→ **SELECTED TEXT**:
_ _ _

Tip Using images instead of textures saves disk space and setup time,
however, it introduces a small computational cost at the beginning of a
render.

The material parameters that can be modified by a texture map are:

- Ka (color)
- Kd (color)
- Ks (color)
- Ns (scalar)
- d (scalar)

In addition to the material parameters, the surface normal can be
modified.


Image file types

You can link any image file type that is currently supported.
Supported image file types are listed in the chapter "About Image" in
the "Advanced Visualizer User's Guide". You can also use the "im_info -
a" command to list Image file types, among other things.


Texture file types

The texture file types you can use are:

- mip-mapped texture files (.mpc, .mps, .mpb)
- compiled procedural texture files (.cxc, .cxs, .cxb)


Mip-mapped texture files

Mip-mapped texture files are created from images using the Create
Textures panel in the Director or the "texture2D" program. There are
three types of texture files:

- color texture files (.mpc)
- scalar texture files (.mps)
- bump texture files (.mpb)

Color textures. Color texture files are designated by an extension of
".mpc" in the filename, such as "chrome.mpc". Color textures modify the
material color as follows:

- Ka - material ambient is multiplied by the texture value
- Kd - material diffuse is multiplied by the texture value
- Ks - material specular is multiplied by the texture value

Scalar textures. Scalar texture files are designated by an extension
of ".mps" in the filename, such as "wisp.mps". Scalar textures modify
the material scalar values as follows:

- Ns - material specular exponent is multiplied by the texture value
- d - material dissolve is multiplied by the texture value
- decal - uses a scalar value to deform the surface of an object to
create surface roughness

Bump textures. Bump texture files are designated by an extension of
".mpb" in the filename, such as "sand.mpb". Bump textures modify
surface normals. The image used for a bump texture represents the
topology or height of the surface relative to the average surface. Dark
areas are depressions and light areas are high points. The effect is
like embossing the surface with the texture.


Procedural texture files

Procedural texture files use mathematical formulas to calculate sample
values of the texture. The procedural texture file is compiled, stored,
and accessed by the Image program when rendering. for more information
see chapter 9, "Procedural Texture Files (.cxc, .cxb. and .cxs)".

Syntax

The following syntax describes the texture map statements that apply to
.mtl files. These statements can be used alone or with any combination
of options. The options and their arguments are inserted between the
keyword and the "filename".

_ _ _

→ **DATASET CONTENT**:

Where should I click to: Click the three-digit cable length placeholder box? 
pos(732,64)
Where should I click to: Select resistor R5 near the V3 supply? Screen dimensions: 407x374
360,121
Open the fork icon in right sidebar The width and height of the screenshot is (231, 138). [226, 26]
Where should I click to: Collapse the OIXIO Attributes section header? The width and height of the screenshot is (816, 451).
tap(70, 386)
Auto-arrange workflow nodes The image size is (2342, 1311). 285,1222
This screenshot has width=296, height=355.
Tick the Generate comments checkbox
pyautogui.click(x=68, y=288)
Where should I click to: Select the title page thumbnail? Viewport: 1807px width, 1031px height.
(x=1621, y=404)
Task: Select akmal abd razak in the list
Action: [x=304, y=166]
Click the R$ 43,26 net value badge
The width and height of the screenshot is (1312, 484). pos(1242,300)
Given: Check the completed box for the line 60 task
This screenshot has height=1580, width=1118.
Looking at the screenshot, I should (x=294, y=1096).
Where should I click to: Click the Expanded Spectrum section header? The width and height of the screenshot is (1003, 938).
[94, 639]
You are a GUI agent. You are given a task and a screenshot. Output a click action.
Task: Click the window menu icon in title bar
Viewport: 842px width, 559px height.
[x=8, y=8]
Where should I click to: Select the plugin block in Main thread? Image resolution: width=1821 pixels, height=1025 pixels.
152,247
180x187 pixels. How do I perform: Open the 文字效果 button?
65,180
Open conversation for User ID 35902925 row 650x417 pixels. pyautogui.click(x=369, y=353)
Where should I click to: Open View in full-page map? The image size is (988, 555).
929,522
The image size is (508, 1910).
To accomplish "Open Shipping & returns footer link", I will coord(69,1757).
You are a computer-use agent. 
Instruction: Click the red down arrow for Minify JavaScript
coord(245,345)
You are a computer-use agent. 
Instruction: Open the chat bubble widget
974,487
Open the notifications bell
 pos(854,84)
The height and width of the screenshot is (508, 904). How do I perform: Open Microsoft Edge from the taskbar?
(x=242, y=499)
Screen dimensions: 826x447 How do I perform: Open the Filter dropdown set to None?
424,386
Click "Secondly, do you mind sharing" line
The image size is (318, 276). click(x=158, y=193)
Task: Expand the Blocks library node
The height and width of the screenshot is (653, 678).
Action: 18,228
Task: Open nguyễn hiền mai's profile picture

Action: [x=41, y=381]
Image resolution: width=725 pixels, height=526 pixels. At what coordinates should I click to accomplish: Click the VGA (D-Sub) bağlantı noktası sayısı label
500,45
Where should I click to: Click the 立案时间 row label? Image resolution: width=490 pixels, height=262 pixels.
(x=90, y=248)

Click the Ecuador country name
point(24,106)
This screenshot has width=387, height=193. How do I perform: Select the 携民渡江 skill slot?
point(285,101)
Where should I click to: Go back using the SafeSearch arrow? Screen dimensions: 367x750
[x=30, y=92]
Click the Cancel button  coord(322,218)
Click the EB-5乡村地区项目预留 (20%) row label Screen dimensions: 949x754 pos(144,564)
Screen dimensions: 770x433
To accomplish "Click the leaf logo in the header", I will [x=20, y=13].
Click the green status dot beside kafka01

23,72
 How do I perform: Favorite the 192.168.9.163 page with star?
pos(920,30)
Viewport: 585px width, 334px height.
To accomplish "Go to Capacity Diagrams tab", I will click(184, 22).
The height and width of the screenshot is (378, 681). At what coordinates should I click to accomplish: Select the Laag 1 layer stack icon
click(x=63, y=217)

_ _ _

→ **CHALLENGE 1**:
In the texture map text, what do the dark areas of a bump texture image represent?
→ **CHALLENGE 2**:
Return the passage of the texture map text word for word, starting at "Tip Using images" and ending at "- Ks (color)".

→ **EXERCISE ANSWER 1**:
Depressions.

→ **EXERCISE ANSWER 2**:
Tip Using images instead of textures saves disk space and setup time,
however, it introduces a small computational cost at the beginning of a
render.

The material parameters that can be modified by a texture map are:

- Ka (color)
- Kd (color)
- Ks (color)